The paper “An associative index model for the results list based on Vannevar Bush’s selection concept” by Charles Cole, Charles-Antoine Julien and John E. Leide of McGill University, Montreal, which appears in the latest issue of Information Research, contends that algorithmically created methods of refining results lists in online catalogs are not well suited to meet the users’ information needs. The authors draw on Vannevar Bush (whose seminal text, “As we may think” (1945), is available here) and Charles Cutter to develop an associative index model.

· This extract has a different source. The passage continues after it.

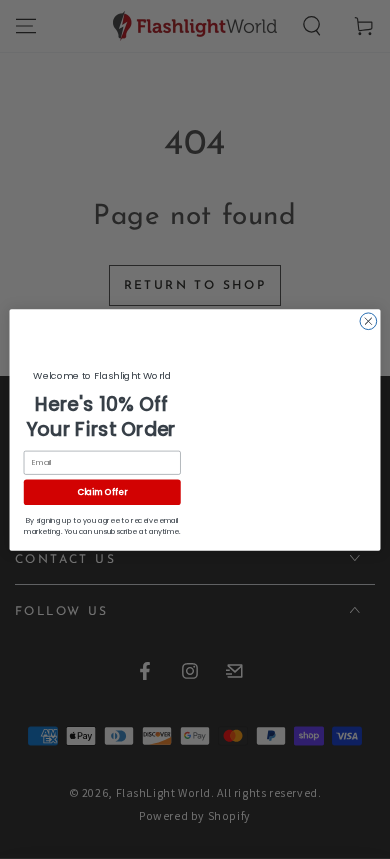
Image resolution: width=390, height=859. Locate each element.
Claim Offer (102, 492)
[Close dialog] (368, 321)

Based on an understanding of cognitive processes during a search, the model establishes a second collocation set, triggered by the user’s associative thinking while perusing the first, system-derived results list. This second set is considered to better match the user’s actual information need. In my view it is only an externalization and formalization of thought processes at work in a more or less conscious way, including epistemological questions like, how do we look for information, how do we formulate a query, i.e. use natural language to reflect our information need, how do we process and organize the findings, how is association involved in search and selection.
Some questions remain open, for instance, why didn’t the authors revert to the FRBR user tasks instead of creating their own with slightly different meanings, or how would relevance feedback relate to their approach. I wonder what role topic maps could play in an associative retrieval tool – enabling users to identify subjects in their own words, i.e. from their thought associations, feeding improvements suggested by users back. A dynamic system getting “smarter” through user input which complements computational algorithms.